Charlie Gates added,

“It was a brilliant day out in London, with brilliant speeches from the likes of Owen Jones, Caroline Lucas, Russell Brand and many others. There is an alternative to austerity and the People’s Assembly march expressed this with humour, intelligence and commitment. The Coalition Government’s robbery from the poor to give to the rich and powerful can be defeated but we need to refute their arguments for austerity and not meekly accept their economic narrative as the leadership of the Labour Party does.
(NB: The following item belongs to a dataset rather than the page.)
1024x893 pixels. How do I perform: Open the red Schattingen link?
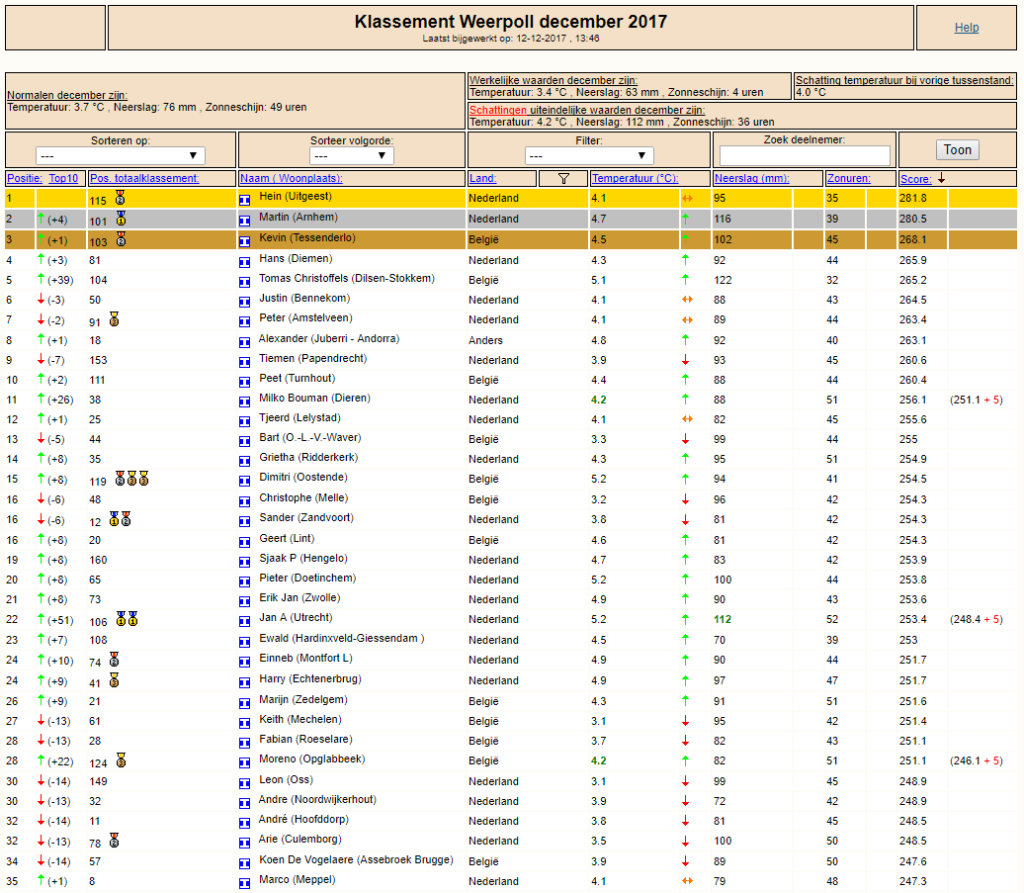[498, 110]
The lack of Labour party banners on the demo says much (I can’t say I saw one and I let the entire march walk past me, although Labour MPs Diane Abbot & Jeremy Corbin spoke).”

Photo credit: Charlie Green

Calder Valley Labour Parliamentary Candidate Josh Fenton Glynn (not on the March)  said,

“Labour members fight this government’s harmful cuts throughout the country, from leading the fight to save Halifax A&E to speaking in parliament to save the Independent Living Fund. I’m proud of that. We can’t all go on every march, but the biggest thing we can all do to stop attacks on the NHS and struggling communities is make sure we have a Labour, not Tory, government in 2015.”

Media has largely ignored the March

Like the 50,000- strong march in Manchester last September, where the Tories were having their conference, the London demonstration was largely ignored by the national media (the Guardian and Independent gave it coverage), who are colluding in the ‘we have no choice but to make cuts’ narrative currently being pushed by all the main political parties. This was despite the march deliberately assembling under the noses of BBC staff outside their offices. By the standards of any journalistic criteria, this was an event that was worthy of coverage. The BBC is failing in its duty to be impartial, and appears to be bowing to political pressure. If you are angry about the media blackout, please contact media outlets, especially the BBC, to complain.

In addition, please sign the 38 Degrees petition protesting about the lack of BBC coverage on austerity.

Action will continue, with big unions such as the NUT and PCS organizing for strikes in July.

Charlie Gates said,

“People need to get involved in their local People’s Assembly group and put forward an alternative view for Britain and its citizens, that includes a decent standard of living for all – a living wage, benefits that don’t mean having to choose between heating or eating, a commitment to keeping public services like health and education in the public sector, creating a million green jobs in renewable energy and energy efficiency. Our message is simple – an end to austerity, a decent living for everyone.”

The Calderdale People’s Assembly meets monthly in Halifax at The Last Drop Inn on Bull Green on the third Monday of each month at 7.30pm, and all are welcome.